Considering the above discussion into account, this paper provides an AI-enhanced approach for integrative modeling and analysis of related KPIs toward building resilience and viability in manufacturing and SCs, aided by Dynamic Bayesian Networks (DBN).

The rest of the paper is structured as follows: Sect. 8.2 provides a brief literature review discussing current research in the area of (1) resilience in SCM as well as (2) Dynamic Bayesian Networks (DBN). Section 8.3 presents an application of a DBN in an industrial maintenance use case. Section 8.4 discusses the results, limitations, and possibilities of the proposed AI-enhanced approach. Finally, Sect. 8.5 explores the current state of applications of DBN as well as future outlooks in SCM.

8.2 Literature Analysis

8.2.1 Resilience and Viability in Supply Chain Management

The study of the impact of economic, environmental, geopolitical, societal, and technical uncertainties on SC is being closely examined in research by public organizations (World Economic Forum, 2017). Yet, tools for measurable monitoring and deduction in the form of KPIs to derive recommendations for action and consequent improvement of SCM are needed. The relationship between KPIs and SCRes has been examined by Karl et al. (2018).
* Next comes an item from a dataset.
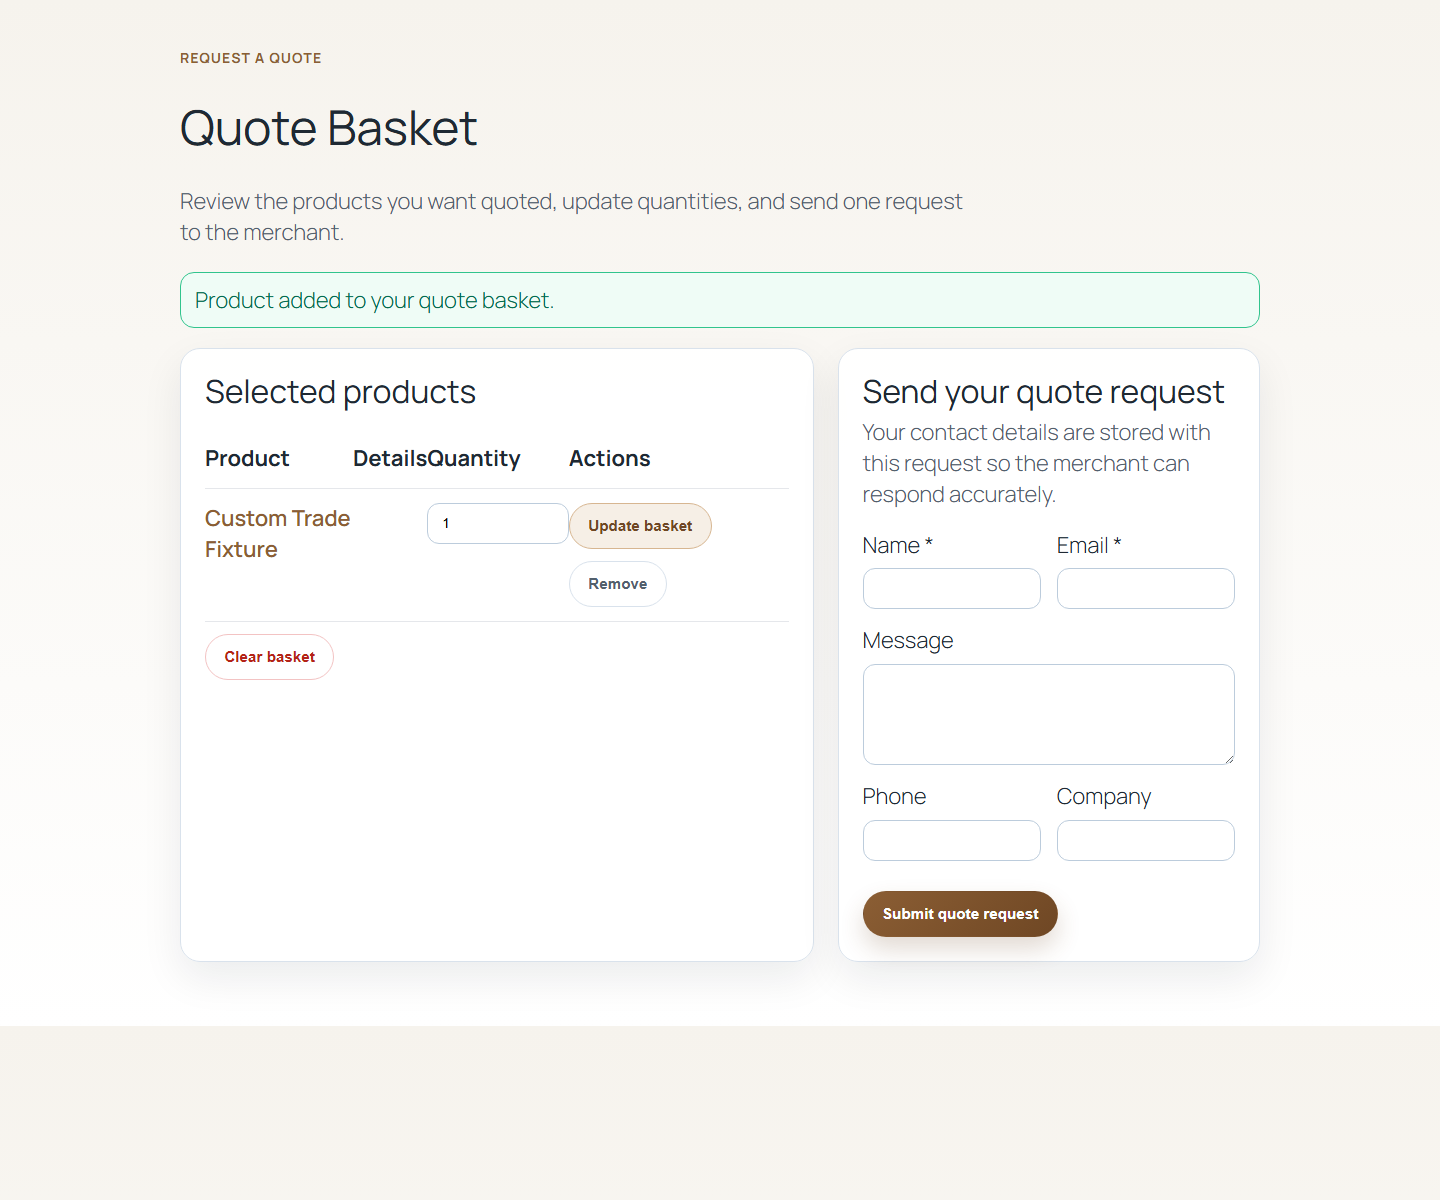
Task: Click the Product column header
Action: [247, 458]
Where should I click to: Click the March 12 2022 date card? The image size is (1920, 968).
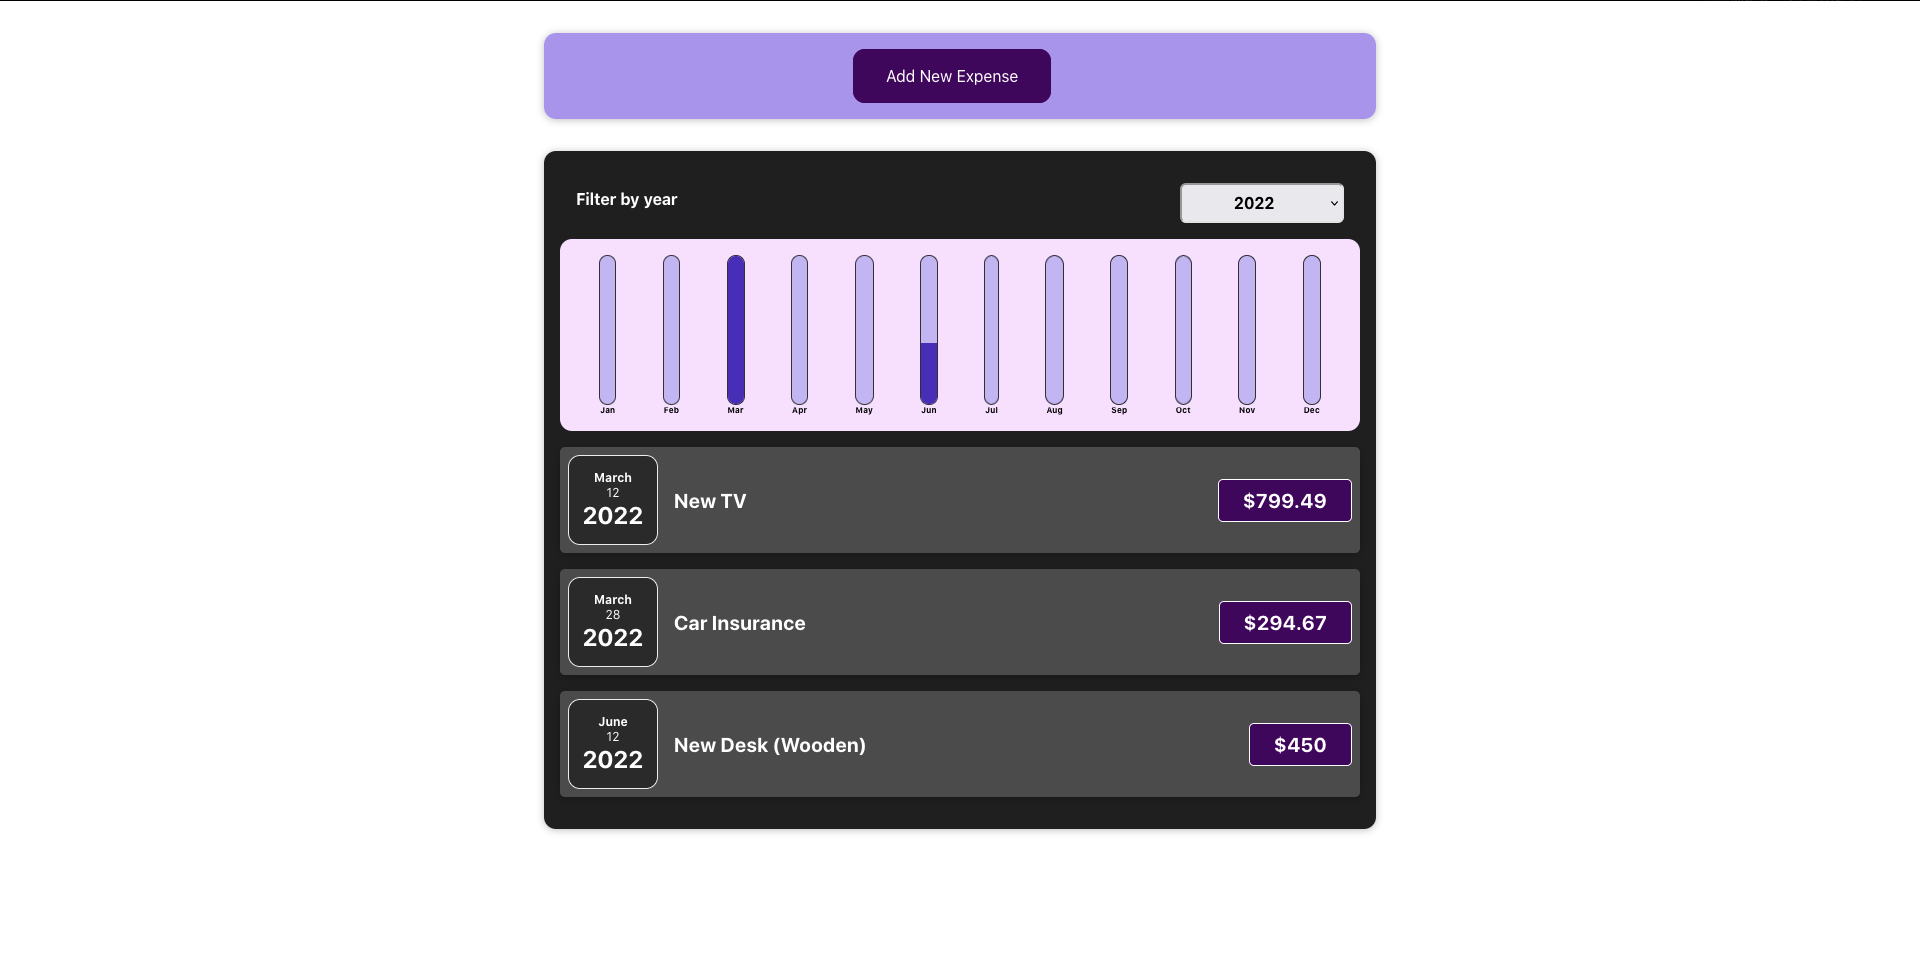[x=612, y=500]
They divided the influence of KPIs on SCRes into three phases: (1) before, (2) during, and (3) after the disruption phase. The consequent literature analysis showed a very strong correlation between non-financial KPIs and resilience. In particular, KPIs for order and delivery times, inventory levels and customer satisfaction have been identified as suitable indicators that support resilience. A study by Werner et al. (2021) in the manufacturing sector shows that the optimization of non-financial KPIs can greatly increase the resilience of enterprises as well. It also reveals that monitoring KPIs can help to detect early signs of vulnerability and to take targeted actions.

Pursuing this line of research, it is important to design the strategy from three points of view: (1) identifying the KPIs for building resilience strategy, (2) classifying the KPIs to identify which actions should be taken to respond in the event of a disruption, and (3) developing contingency plans based on the identified KPIs. The issue of a quantitative assessment of SC reliability, resilience, and viability has been investigated by Chen et al. (2017) and Ivanov (2022) leading to the development of a unified framework for evaluating SC reliability and resilience. Stavropoulos et al. (2020) have established a corresponding decision-making framework after analyzing the manufacturing processes of medical equipment in the COVID-19 pandemic.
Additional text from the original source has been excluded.